PQShield, a Post-quantum cryptography company, has published a white paper communicating Secure Messaging in a Post-Quantum World. They laid out the threats quantum poses to secure end-to-end messaging and explained how post-quantum cryptography (PQC) could be added to the Signal secure messaging protocol to protect it from quantum attacks.
PQShield is proposing to license their end-to-end encrypted messaging IP to the Signal Foundation pro bono – if/when they plan to enhance their system. This is to help the non-profit organization behind the free encrypted messaging app, Signal, with its goal to make secure communication available to everyone.
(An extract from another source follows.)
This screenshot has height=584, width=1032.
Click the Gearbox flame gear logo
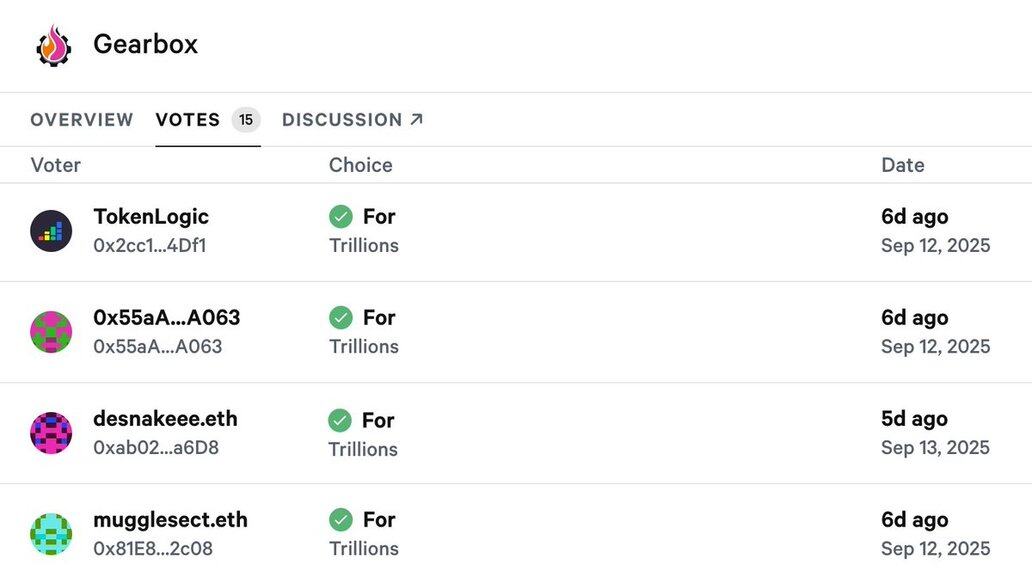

Over the last ten years, the use of encrypted messaging applications has skyrocketed due to the widespread use of smartphones. In January 2022, 40 million people were using Signal, while over 2 billion people were using WhatsApp. Though safe, end-to-end encryption, which keeps conversations on these platforms private, may soon be broken by large-scale quantum computers. The potential for a “harvest now, decode later” assault worsens the situation. Threat actors could already be collecting and storing encrypted messages to decrypt them later, which might have terrible consequences.
Adding post-quantum cryptography to the Signal protocol (regarded as the gold standard for creating secure transmission between two parties) would be technically challenging. PQShield discusses the need for quantum-secure solutions that mirror the functionality and security of the Signal protocol’s existing key components.
PQShield’s white paper describes the use of post-quantum cryptography to secure messaging in a two-party scenario, which commonly occurs between mobile devices and has specific performance and data requirements. It further describes how this may be applied to group texting, which has special data and bandwidth challenges.